WHAT THIS EXERCISE ASKS:
• A. According to the passage on U.S. employer COVID-19 vaccine mandates, which mandates does the working paper evaluate?
• B. Continue the passage on U.S. employer COVID-19 vaccine mandates from its last sentence.

The Biden Administration issued several mandates in 2021 requiring COVID-19 vaccinations for U.S. federal employees and for some healthcare and private sector workers. Although these mandates were controversial and some have been halted by litigation, they were never subject to full evaluation of their benefits and costs. Aiming to fill this gap, CHDS Deputy Director Lisa Robinson and CHDS doctoral student Mike Eber coauthored a recent working paper, The Benefits and Costs of U.S. Employer COVID-19 Vaccine Mandates with Global Health and Population colleagues Maddalena Ferranna, Daniel Cadarette, and David Bloom, which evaluates the direct costs and health-related benefits of the four largest U.S. employer vaccination mandates.
The research first estimates the change in vaccination rates resulting from the mandates and then uses an epidemiological model to quantify the impact of the mandates on the health and longevity of the U.S. population under different assumptions regarding the future course of the pandemic.

ENTRIES PROVIDED:

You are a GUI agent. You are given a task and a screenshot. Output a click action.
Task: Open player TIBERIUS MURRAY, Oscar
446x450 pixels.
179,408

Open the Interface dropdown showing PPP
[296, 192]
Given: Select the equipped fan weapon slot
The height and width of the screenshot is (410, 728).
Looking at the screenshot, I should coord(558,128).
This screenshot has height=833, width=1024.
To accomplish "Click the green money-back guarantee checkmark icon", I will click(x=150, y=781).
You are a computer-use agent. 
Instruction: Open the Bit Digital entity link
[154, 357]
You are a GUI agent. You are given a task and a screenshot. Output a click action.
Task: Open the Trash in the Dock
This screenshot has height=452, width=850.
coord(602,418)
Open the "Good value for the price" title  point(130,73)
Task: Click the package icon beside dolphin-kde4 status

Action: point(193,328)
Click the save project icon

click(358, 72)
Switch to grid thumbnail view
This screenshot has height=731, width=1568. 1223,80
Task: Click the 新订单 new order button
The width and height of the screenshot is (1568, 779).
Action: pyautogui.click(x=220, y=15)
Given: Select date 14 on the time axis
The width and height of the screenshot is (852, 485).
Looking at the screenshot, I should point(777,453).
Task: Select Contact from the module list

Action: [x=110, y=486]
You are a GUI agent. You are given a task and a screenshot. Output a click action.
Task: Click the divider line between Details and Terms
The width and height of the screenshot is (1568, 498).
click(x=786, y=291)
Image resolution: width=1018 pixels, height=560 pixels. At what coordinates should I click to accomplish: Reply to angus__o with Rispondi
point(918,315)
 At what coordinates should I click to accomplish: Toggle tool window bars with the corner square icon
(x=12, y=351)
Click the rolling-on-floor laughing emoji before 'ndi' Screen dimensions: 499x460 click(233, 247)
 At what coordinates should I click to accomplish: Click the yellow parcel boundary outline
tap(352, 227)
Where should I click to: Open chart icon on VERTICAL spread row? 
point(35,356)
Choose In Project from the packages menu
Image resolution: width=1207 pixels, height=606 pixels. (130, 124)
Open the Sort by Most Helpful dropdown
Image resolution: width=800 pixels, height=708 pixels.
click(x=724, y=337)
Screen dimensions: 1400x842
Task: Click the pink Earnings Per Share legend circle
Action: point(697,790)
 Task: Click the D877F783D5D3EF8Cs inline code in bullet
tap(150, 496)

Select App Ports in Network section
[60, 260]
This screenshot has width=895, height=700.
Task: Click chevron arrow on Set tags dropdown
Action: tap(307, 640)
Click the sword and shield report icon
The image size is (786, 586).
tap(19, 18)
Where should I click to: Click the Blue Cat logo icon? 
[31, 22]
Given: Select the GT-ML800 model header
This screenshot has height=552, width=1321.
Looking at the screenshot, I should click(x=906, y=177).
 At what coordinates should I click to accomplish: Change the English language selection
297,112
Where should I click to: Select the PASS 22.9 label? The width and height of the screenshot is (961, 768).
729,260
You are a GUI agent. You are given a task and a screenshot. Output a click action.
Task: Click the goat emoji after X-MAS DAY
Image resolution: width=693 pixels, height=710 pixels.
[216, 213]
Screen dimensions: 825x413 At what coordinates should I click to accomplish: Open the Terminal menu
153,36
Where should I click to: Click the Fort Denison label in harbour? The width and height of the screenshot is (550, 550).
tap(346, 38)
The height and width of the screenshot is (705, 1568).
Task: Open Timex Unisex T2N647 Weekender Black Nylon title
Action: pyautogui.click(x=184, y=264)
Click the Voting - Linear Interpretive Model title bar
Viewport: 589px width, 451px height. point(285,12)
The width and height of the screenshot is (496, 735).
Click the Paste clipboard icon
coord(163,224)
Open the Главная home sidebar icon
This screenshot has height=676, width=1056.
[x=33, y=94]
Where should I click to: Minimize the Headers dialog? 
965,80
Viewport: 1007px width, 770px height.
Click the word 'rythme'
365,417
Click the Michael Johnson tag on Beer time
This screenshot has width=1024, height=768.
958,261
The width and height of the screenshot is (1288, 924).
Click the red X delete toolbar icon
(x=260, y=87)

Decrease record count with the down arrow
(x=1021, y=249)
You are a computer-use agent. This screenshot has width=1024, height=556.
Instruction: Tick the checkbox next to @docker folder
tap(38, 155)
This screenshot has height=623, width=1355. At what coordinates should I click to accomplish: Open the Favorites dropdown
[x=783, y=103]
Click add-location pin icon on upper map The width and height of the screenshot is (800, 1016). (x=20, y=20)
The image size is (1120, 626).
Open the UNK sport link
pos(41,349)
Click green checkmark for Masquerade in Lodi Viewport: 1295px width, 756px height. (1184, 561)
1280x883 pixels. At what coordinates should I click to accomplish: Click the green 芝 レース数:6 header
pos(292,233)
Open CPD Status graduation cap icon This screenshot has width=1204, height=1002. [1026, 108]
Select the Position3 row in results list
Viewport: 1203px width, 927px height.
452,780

TASK-BY-TASK ANSWERS:
• A. The four largest U.S. employer vaccination mandates.

• B.
Based on this analysis, the investigators conclude that the net benefits of the mandates depend heavily on the course of the pandemic, which was not known to policymakers at the time the mandates were implemented. In scenarios where a novel, more transmissible variant (similar to the Omicron variant) emerges, the net benefits of the mandates reach more than $16,000 per additional vaccinated individual, and over 20,000 deaths are averted. In scenarios involving a fading pandemic, the mandates’ benefits are unlikely to exceed their costs because existing population immunity provides enough protection. Thus, mandates may be most useful when the consequences of inaction are catastrophic. However, the investigators do not compare the effects of mandates with alternative policies for increasing vaccination rates or promoting other protective measures, which may receive stronger public support and be less likely to be overturned by litigation.